Когда до Сэмюэля Смита донесся шум схватки где-то совсем близко от пещеры, он схватил автомат, выбежал наружу и увидел Егорычева, недвижно лежавшего в луже крови, и склонившегося над ним Гильденстерна, который собирался, исключительно для собственного удовольствия, ударить ножом еще разок-другой. — Стой! — крикнул кочегар. — Стой!.. Стрелять буду!..

Гильденстерн не ожидал увидеть кого-нибудь в этом укромном уголке, и меньше всего он, конечно, мечтал о встрече со Смитом.
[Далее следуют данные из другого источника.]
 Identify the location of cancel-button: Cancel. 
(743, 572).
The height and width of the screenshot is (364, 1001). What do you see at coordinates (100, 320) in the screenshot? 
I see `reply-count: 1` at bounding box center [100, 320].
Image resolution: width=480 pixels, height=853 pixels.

Жалкое мужество отчаяния, которое дало ему силы напасть исподтишка и зарезать беззащитного, по существу, человека, вмиг оставило его, лишь только он увидел бежавшего прямо на него черноусого. Неизвестно, что стало бы с ним, если бы он послушался окрика кочегара. Но вместе с мужеством его оставила и сметка. И вместо того чтобы бежать налево, по короткому маршруту, в сторону площади, где уже в это время орудовала карательная экспедиция Фремденгута, он кинулся направо в гору, по более дальнему маршруту, к той лазейке в чаще, откуда он только что сюда проник.

Смит нагнал Гильденстерна, когда тот, согнувшись в три погибели, уже приготовился нырнуть обратно в эту лазейку…
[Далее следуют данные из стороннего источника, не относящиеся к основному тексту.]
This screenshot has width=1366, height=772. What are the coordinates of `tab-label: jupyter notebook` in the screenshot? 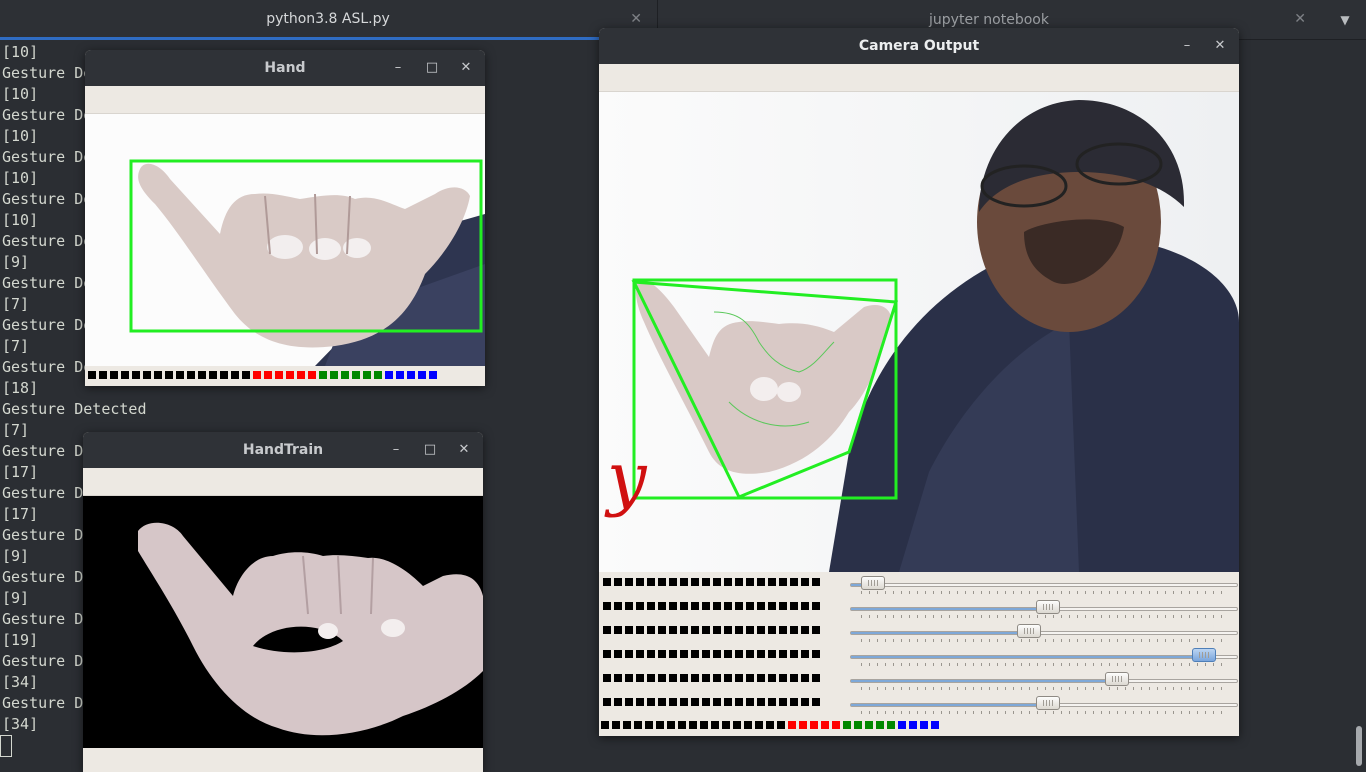 It's located at (989, 20).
Не вытерев приклада, Смит бросился к Егорычеву. Тот по-прежнему лежал без движения, глаза его были закрыты, лицо пожелтело.

«Умер!» — пронеслось в мозгу у Смита. От этого предположения ему стало не по себе.
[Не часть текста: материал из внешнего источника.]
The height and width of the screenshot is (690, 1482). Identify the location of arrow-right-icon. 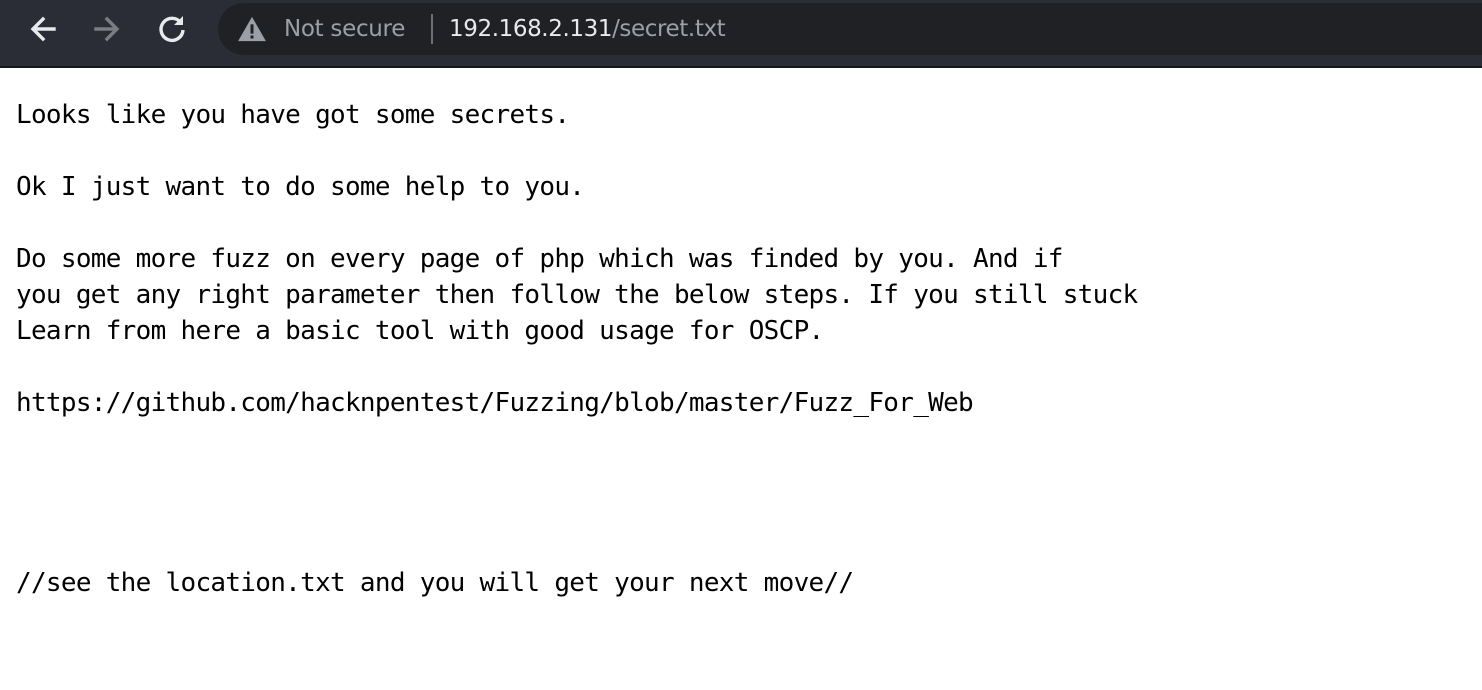
(107, 29).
Этот немногословный, немолодой и совсем не восторженный англичанин, которого жизнь, полная трудов, разочарований и горькой неуверенности в завтрашнем дне, еще с юношеских лет отучила от скоропалительных дружб, за какие-нибудь несколько дней не только проникся искренним уважением к этому молодому русскому офицеру, но и, как это ни удивительно было самому Смиту, по-настоящему к нему привязался. Привыкший отдавать себе отчет во всех своих поступках и настроениях, он все чаще задумывался над тем, чем вызваны его добрые чувства к Егорычеву. Поначалу ему представлялось, что все дело в общности их профессий, что его влечет к Егорычеву, как моряка к моряку. Потом ему стало казаться, что главное в Егорычеве не то, что он моряк, а то, что это хороший, прямой и решительный человек, веселый и добрый товарищ. Вскоре Смит смог прибавить к списку его положительных качеств еще три немаловажных, с точки зрения Смита, качества: честный антифашист, справедливый и бескорыстный в своих делах и словах. К глубочайшему своему сожалению, Смит вынужден был по зрелом рассуждении отказать во всех этих достоинствах даже Эрнесту Цератоду. А о Фламмери и Мообсе и говорить не приходилось.